Item 1 on my list: Maggie's teeth. Dear Tooth Nubs: Whatever it is that you are doing in there that is making my beloved daughter bite me and keep me up all night, it is important that you stop doing it immediately. Thank you.
Item 2: I found four grey hairs on my head the other day. Dear grey hairs: cease and desist reproducing right now. I am unamused.
Item 3: When I bemoaned the aforementioned grey hairs to Ian, he icily informed me that some people would feel really lucky if they were still growing hair of any color, and that perhaps I should take my luxuriously full-maned self elsewhere with my complaints. And that was the most sympathy I got out of him on that subject.

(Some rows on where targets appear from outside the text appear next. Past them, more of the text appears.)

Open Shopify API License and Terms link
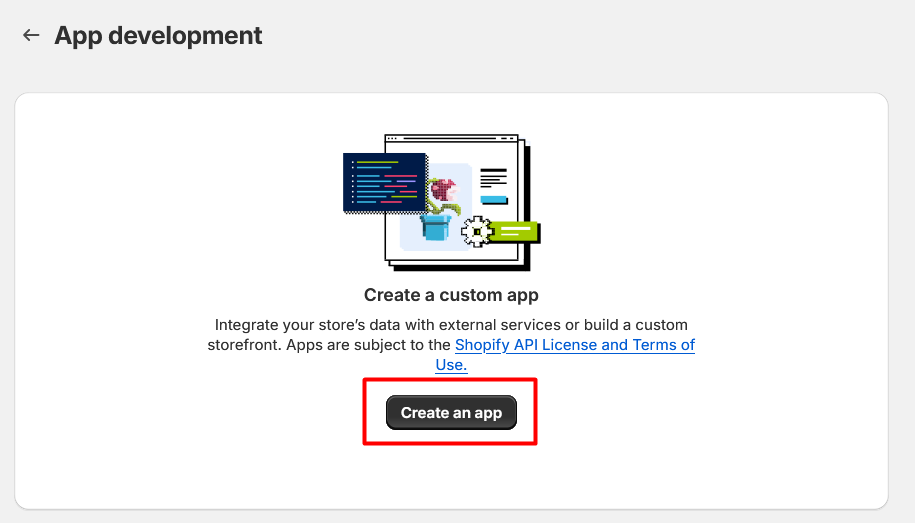Viewport: 915px width, 523px height. pyautogui.click(x=574, y=345)
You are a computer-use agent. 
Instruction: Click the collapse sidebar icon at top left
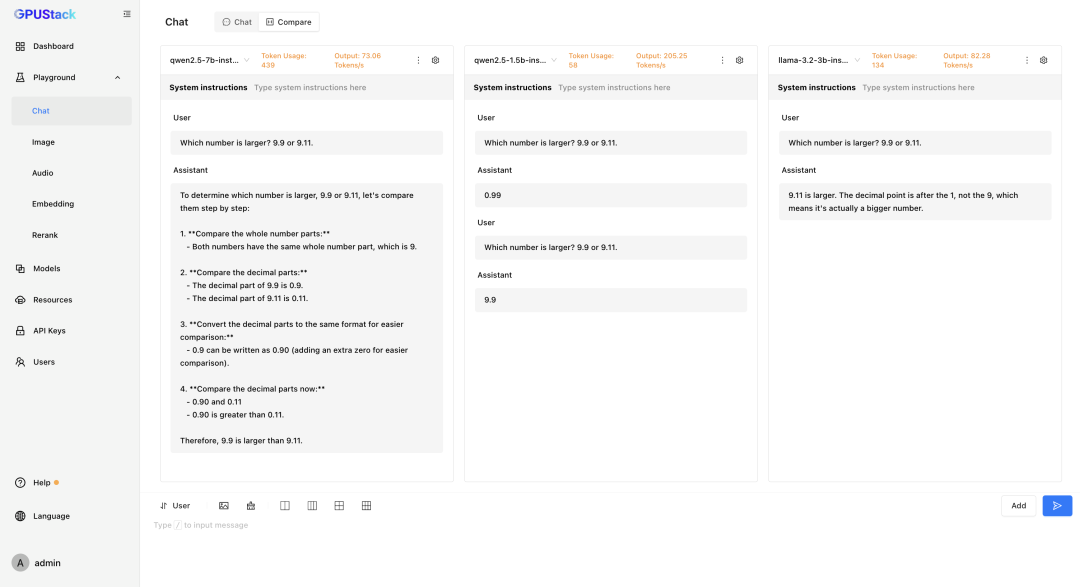tap(126, 14)
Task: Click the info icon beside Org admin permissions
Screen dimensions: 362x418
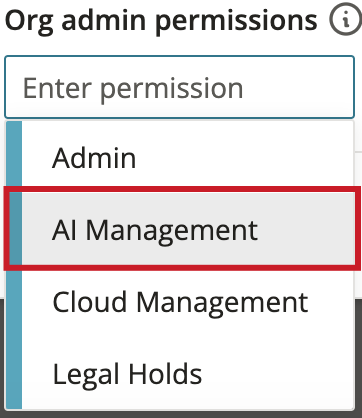Action: click(346, 19)
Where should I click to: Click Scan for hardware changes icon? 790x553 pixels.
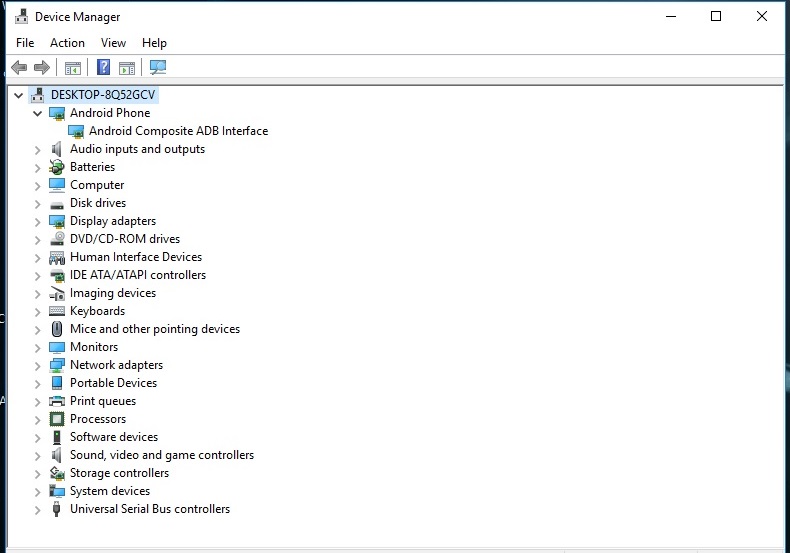coord(158,67)
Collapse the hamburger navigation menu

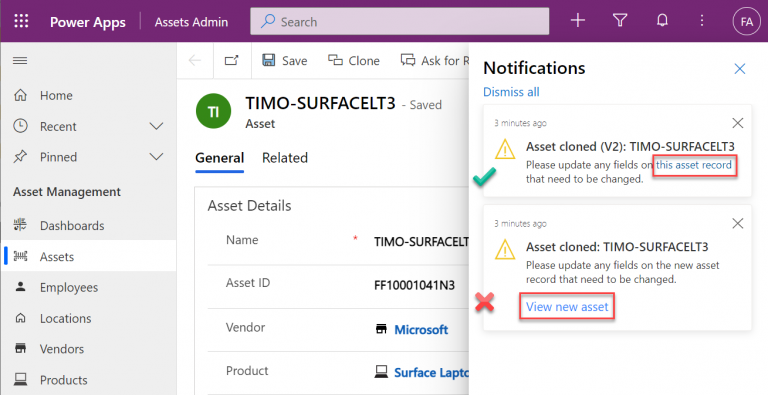20,61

Item 4: My mother chirpily commented that she has only just now begun to go grey. Arguably even less helpful than Ian. Which is why I am talking to you, Blog.
Item 5: I ordered a dress online, and received the wrong item from the company. This wouldn't be the end of the world, except that the item I received was a pair of jeans with MULTI-COLORED RHINESTONES affixed to the back pockets. I am sad a) that such jeans exist in the world, b) that I am, however briefly, the owner of such a fashion aberration, and c) that when I alerted the company to their error, they offered me a five dollar coupon by way of apology. As if five dollars is enough to compensate for my lost innocence.
Item 6: Max has decided that his stuffed bear is a baby. This is adorable in theory. Rather than care for the bear baby himself, however, Max keeps me continually informed of it's needs (which are considerable), and then demands that I care for it. That hairy little bear baby poops and cries nonstop, and seems quite neurotic, to boot.